That means that if you hadn’t contributed yet (and were 18 years or older in 2009) you could contribute up to $95,000 in 2024.

Use your TFSA to complement your RRSP.

Generally speaking, your TFSA can hold the same investments as an RRSP. This includes cash, mutual funds, publicly traded stocks, GICs and bonds.

Contributions are not tax deductible, as they are with an RRSP. However, unlike withdrawals from RRSPs (or withdrawals for RRIFs to which most RRSPs are converted), withdrawals from a TFSA are not taxed. In this respect, RRSPs and TFSAs are mirror images of each other in the way they impact your taxes.

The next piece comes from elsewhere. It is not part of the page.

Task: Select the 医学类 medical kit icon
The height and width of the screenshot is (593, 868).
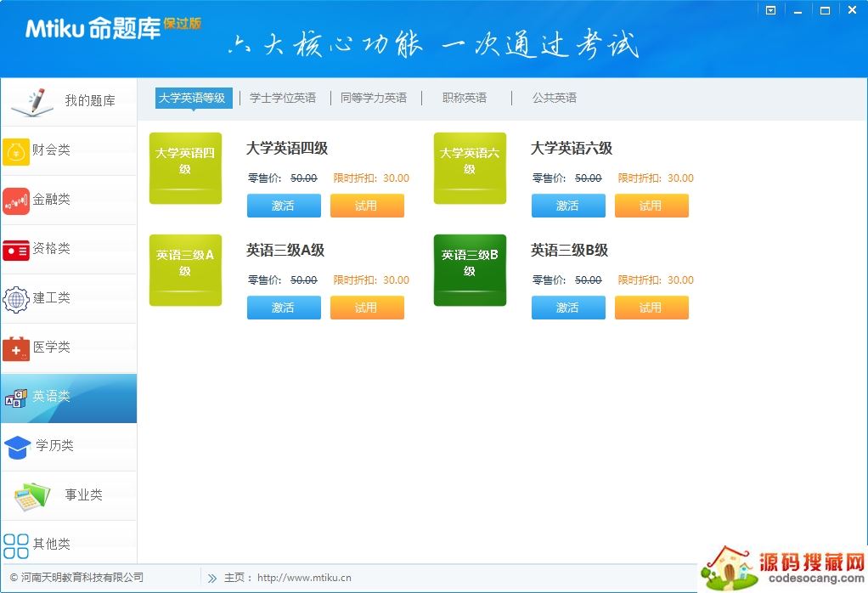Action: pos(16,348)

This makes the TFSA a good vehicle for more short-term savings goals, like saving up for a down payment on a first home. If funds are limited, you may need to choose between RRSP and TFSA contributions. RRSPs may be the better choice in years of high income when you’re in the top tax brackets, since RRSP contributions are deductible from your taxable income. In years of low or no income—such as when you’re in school, beginning your career or between jobs—TFSAs may be the better choice.

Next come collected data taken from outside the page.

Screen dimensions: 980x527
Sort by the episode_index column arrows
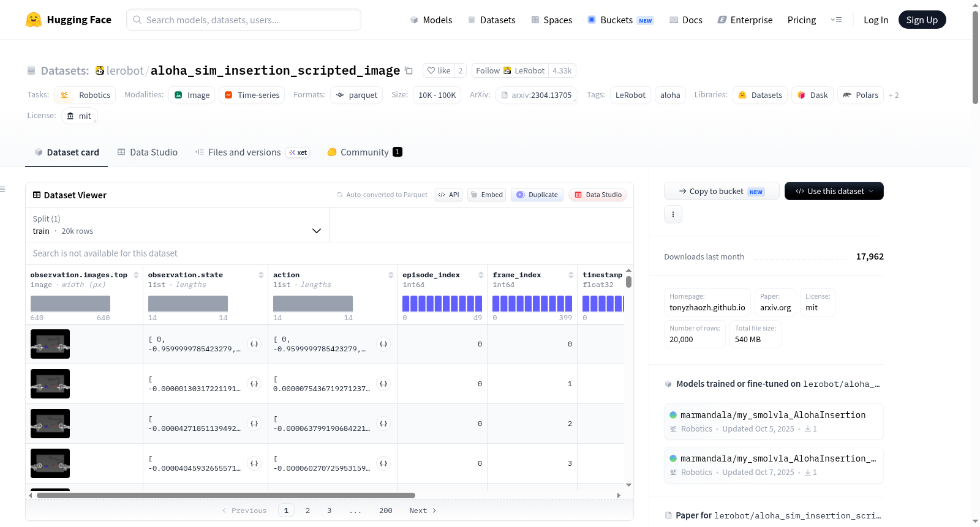pos(481,275)
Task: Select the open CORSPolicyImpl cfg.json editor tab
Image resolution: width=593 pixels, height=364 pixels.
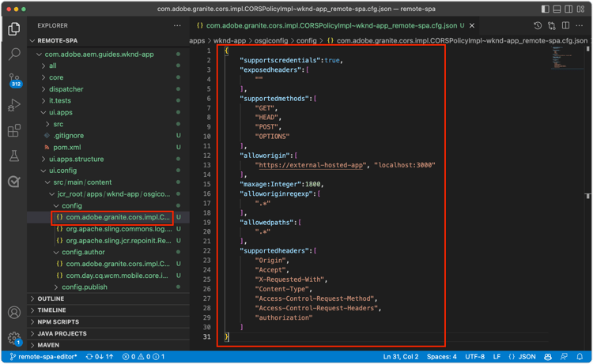Action: [x=330, y=25]
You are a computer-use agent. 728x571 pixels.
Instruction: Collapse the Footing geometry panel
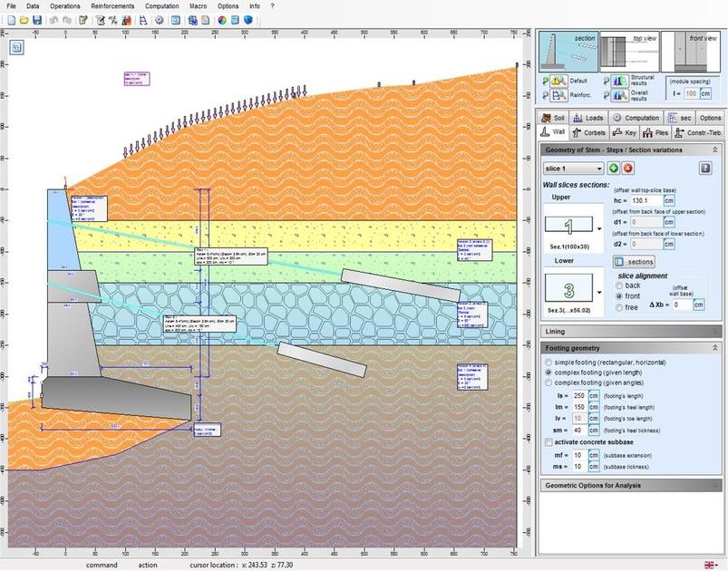click(x=715, y=348)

Investing in a TFSA in low-income years will provide a real benefit in retirement. When you’re retired, you can draw down your TFSA first, incurring zero tax liabilities. After that, you can begin making taxable RRSP withdrawals.

Hold low-risk investments in your TFSA

We think you are best to hold lower-risk investments in your TFSA. That’s because you don’t want to suffer big losses in these accounts. If you do, you can’t use those losses to offset capital gains, as is the case with taxable (non-registered) accounts. You’ll also lose the main advantage of a TFSA: sheltering gains from tax. You won’t have gains to shelter if the value of your investments falls.

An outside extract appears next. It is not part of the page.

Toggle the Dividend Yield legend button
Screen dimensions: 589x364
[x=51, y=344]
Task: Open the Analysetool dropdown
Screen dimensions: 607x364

You can hold U.S. stocks in your TFSA, but Canadian shareholders pay a 15% withholding tax on dividends from U.S. stocks. In most cases, if you hold the stocks outside your RRSP, you can get a Canadian income tax credit to offset that tax. If you hold U.S. or foreign stocks in an RRSP, the withholding tax doesn’t apply. However, note that if you hold U.S. stocks in a TFSA, you can’t get back the withholding tax.

If you are just starting a TFSA, you likely won’t have enough funds to build a diversified portfolio within these accounts. That’s why you are best to hold lower risk and low-fee equity investments. These include interest-bearing investments, like high-yield savings accounts such as those from President’s Choice Financial or Tangerine; or exchange-traded funds (ETFs), which give instant diversification.

Stay away from “wrap accounts”

Please note that I’m a fee-based portfolio manager (not a broker). You might say this makes me a competitor of sorts with brokers offering wrap accounts.

A wrap account is an investment account in which the investor receives brokerage and possibly other investment services for a single, predetermined price—usually a percentage of assets ranging from 1% to 3%. For the one fee, wrap accounts may provide investment counseling, portfolio management, brokerage commissions, and administration.

Long before I began acting as a portfolio manager, I regularly advised investors that it’s unwise to give a broker trading authority over your account, directly or indirectly. The conflict of interest is simply too great. It gives brokers an incentive to over-trade, or to make transactions that favour the broker’s interest more than the investor’s.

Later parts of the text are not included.